Era casi medianoche, y mi cruel compañero mordía mis entrañas con saña. Esperé a que la madrugada retirase al último testigo de las calles, y me encaminé a la casona detrás del ayuntamiento, con geranios rojos junto a la puerta. Forcé una ventana, y con todo el sigilo que mi edad permitía me deslicé hasta el salón, donde volví a contemplarla después de tantos años: la fotografía de su boda, celebrada cuarenta años atrás, presidía con ojos tristes la estancia. No sé cuánto tiempo permanecí ensimismado, ajeno a dónde estaba y a mi propósito, hasta que finalmente tomé el cofre en mis manos y abandoné la casona.

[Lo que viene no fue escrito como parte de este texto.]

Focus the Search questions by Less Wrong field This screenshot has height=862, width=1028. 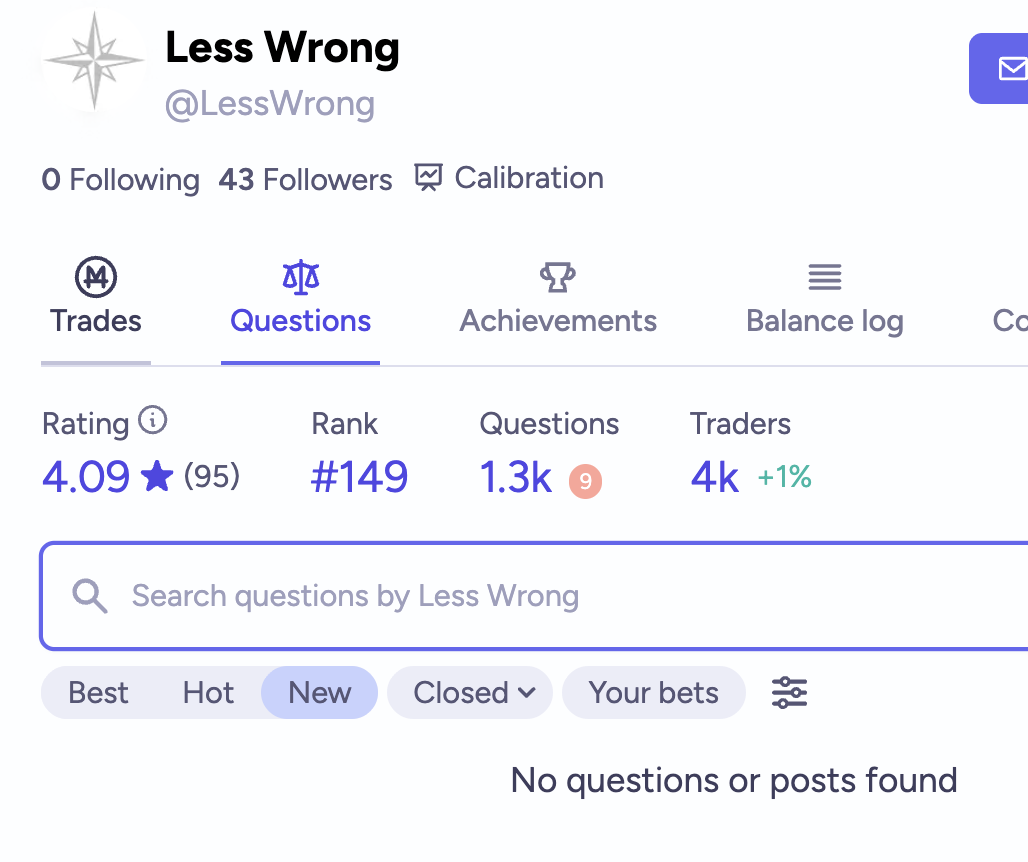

Caminé evitando las callejuelas hasta llegar al cauce del río y recorrí los seis kilómetros hasta la vieja ermita sin pisar la hierba donde los ojos de un pastor nacido entre las ovejas me habrían descubierto sin dificultad. Me oculté durante todo un día y una noche, antes de proseguir mi rumbo. En el bosque resultaba sencillo ocultarse, aunque los cazadores volverían en breve y podrían delatarme antes de cumplir mi objetivo. El dolor se agudizaba, sin saber si era a causa del frío o la penúltima llamada a lo inevitable. Forcé mi marcha todo lo que mis años me permitían, quizás un poco más.
Tres días después de nuestro reencuentro el otoño nos había regalado una mañana de cielo azul y un espléndido sol. La hierba de nuestro bancal todavía estaba verde y nos sentamos juntos una vez más, a escuchar la voz del viejo bosque hablándonos a través del rumor del río y el susurro de las hojas. Pasaron las horas, las escopetas callaron; y entonces percibí sus pasos sobre las hojas marchitas que alfombraban el bosque, arrastrándose con el odio contenido y acumulado durante largos años. El dolor se había vuelto insoportable, pero tras una semana sin los parches de fentanilo en mi ajada piel, no podía pedir más.
Los últimos rayos del sol brillaron sobre el cañón de un 308, mientras abría la caja de madera. Estábamos juntos después de tantos años, y estábamos en nuestro hogar. Cerré los ojos y con mi último aliento le rogué en silencio que me esperase, mientras sus cenizas se mecían en la brisa vespertina hasta fundirse con la tierra de sus ancestros.
El viento silbaba una suave canción de otoño entre las hojas del hayedo. El día agonizaba, mientras la noche llegaba cada vez más prematura, como si el viejo bosque quisiera irse a descansar, y reclamase mi fatigada vida.